Chesapeake is the latest energy company to cut back in light of
falling crude-oil and natural gas prices. The company will reduce
capital expenditures by 37% this year to between $4 billion and
$4.5 billion. It will also drop the number of rigs drilling for new
oil and gas finds by about 38% to between 35 and 45 rigs.
During the fourth quarter of 2014 Chesapeake pumped more oil and
gas, but higher production couldn't offset the lower prices it
fetched for fuel. The company earned a profit of $639 million, or
81 cents a share, on revenue of $5.05 billion. But excluding
extraordinary items earnings were 11 cents per share, and analyst
polled by Thomson Reuters were expecting them to be around 24 cents
a share.
Chesapeake has struggled to recover from years of aggressive
spending as the land-grab approach the company pioneered for oil
and gas drilling meant it spent more than its wells generated in
profit.
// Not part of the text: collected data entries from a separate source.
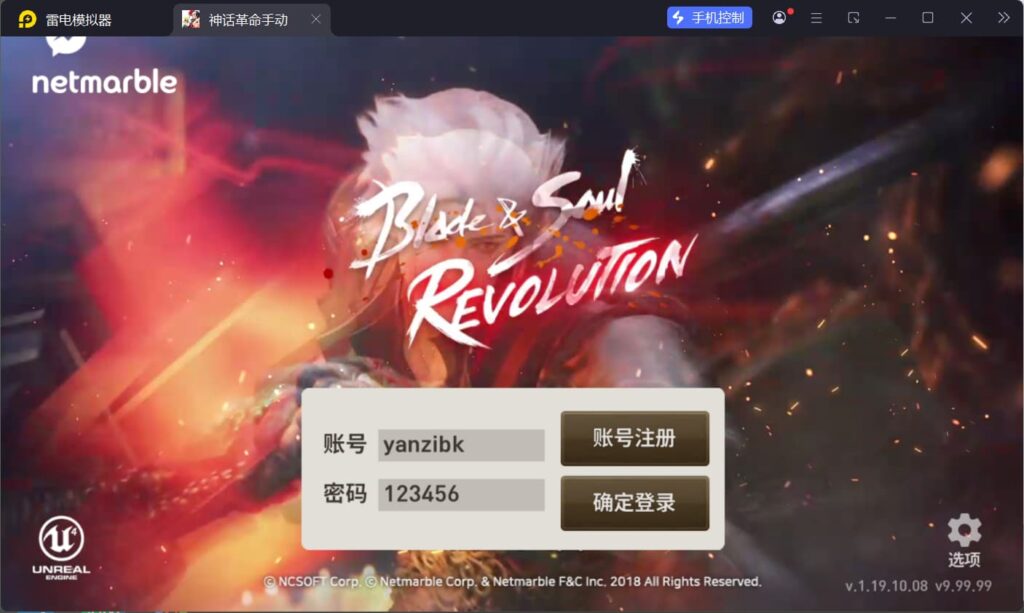Screen dimensions: 1024x613
Task: Click the pop-out window icon in title bar
Action: click(854, 18)
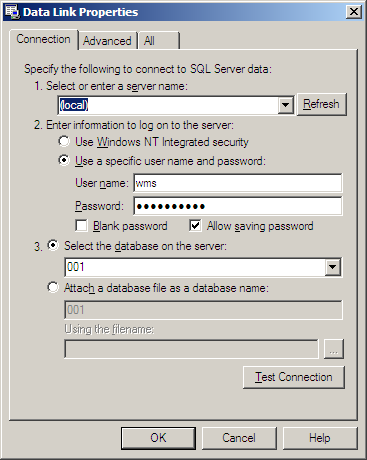Confirm with the OK button
Viewport: 367px width, 460px height.
[x=158, y=438]
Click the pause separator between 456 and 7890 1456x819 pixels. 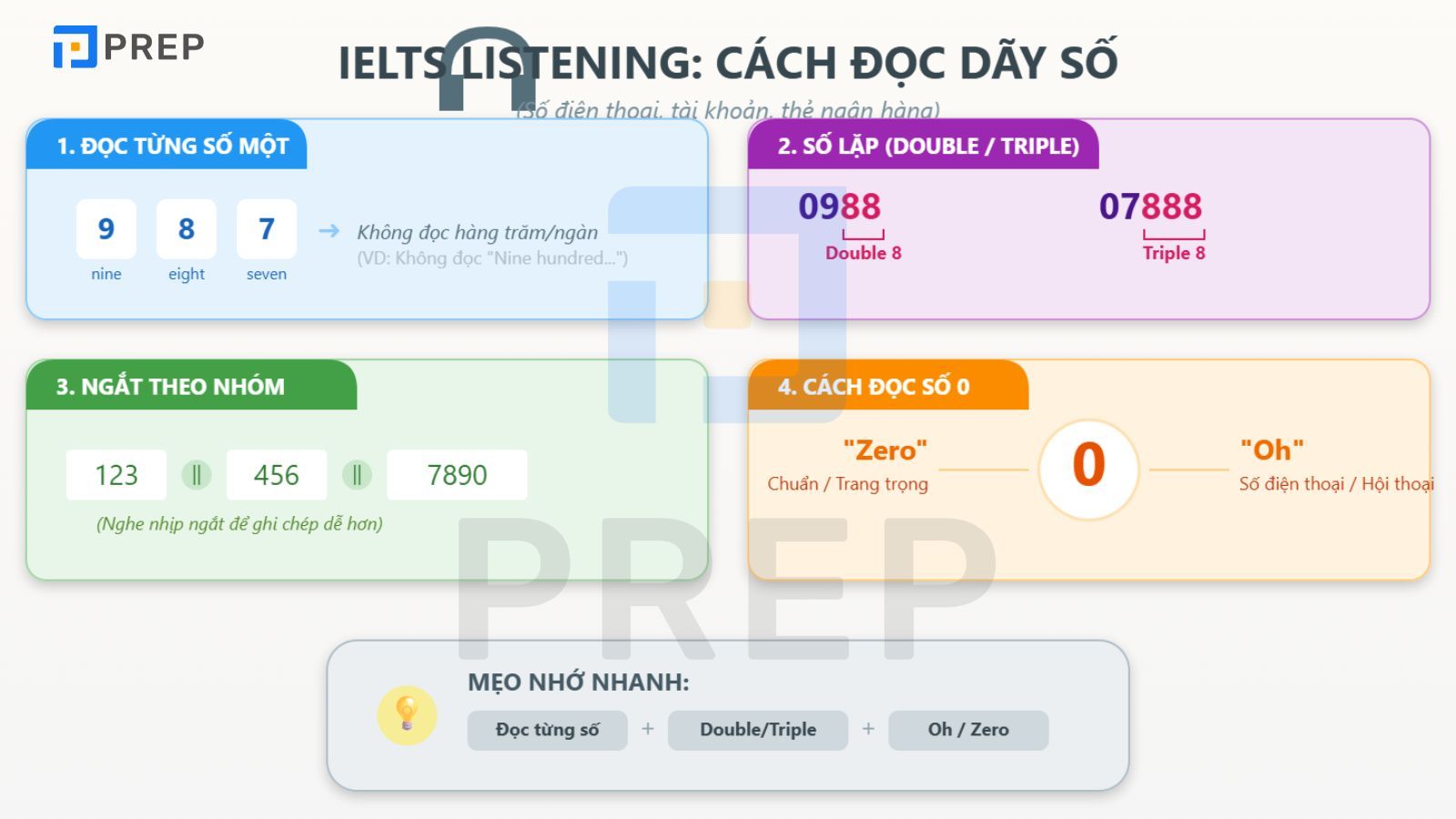coord(357,475)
But under Doug Lawler, who joined as chief executive in
June 2013, the company has been selling assets to pay down its
debts.
Mr. Lawler told analysts and investors on a call to discuss
earnings that Chesapeake's team of "value barbarians" have striven
to bring the company's costs in line after years of overspending.
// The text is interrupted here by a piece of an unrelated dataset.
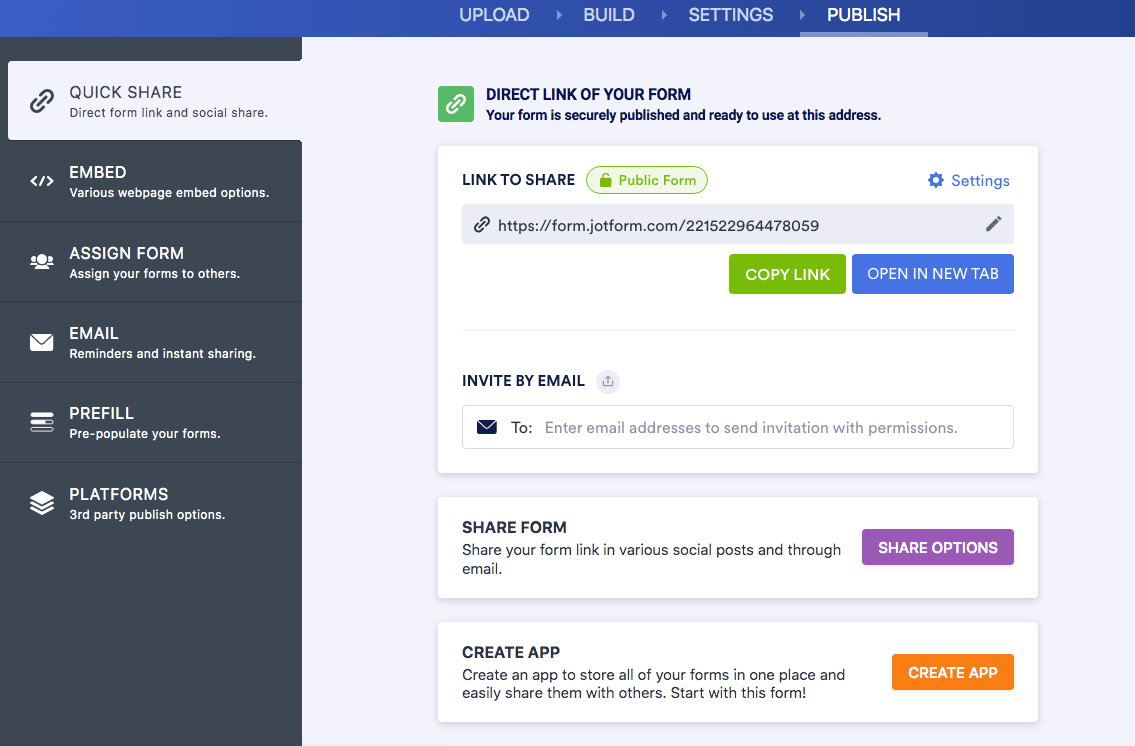Viewport: 1135px width, 746px height.
Task: Click the Embed code brackets icon
Action: tap(41, 181)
Even so, the company will continue to outspend its cash flow in
2015, although that gap has been shrinking in recent years.
In June, the company completed its spinoff of its oil-field
service business into a separate, publicly traded company now known
as Seventy Seven Energy Inc. In December, Chesapeake completed the
sale of a large slice of its gas business in the Marcellus and
Utica shale formations in West Virginia and southwest Pennsylvania
to Southwestern Energy Co. for $5.38 billion.
Chesapeake is dialing back its remaining Marcellus gas
operations in the face of extremely low prices. Gas in the region
has sold for less than $1 per thousand cubic feet at times this
winter. The company shut in 250 million cubic feet a day of
Marcellus gas in December and expects that curtailment to stay in
place for all of 2015. The company will only run one drilling rig
in the area this year, down from five rigs operating there last
year.
Analysts repeatedly questioned executives Wednesday about the
company's plans for the $5 billion it made on that deal, and Mr.
Lawler said the company could use the money to pay down debt or
fund its exploration program or acquire new properties or another
company.
"As I've told our employees many times, the transformation that
has occurred at Chesapeake over the past 18 months has prepared us
for such a time as we see today," he said.
Angela Chen contributed to this article.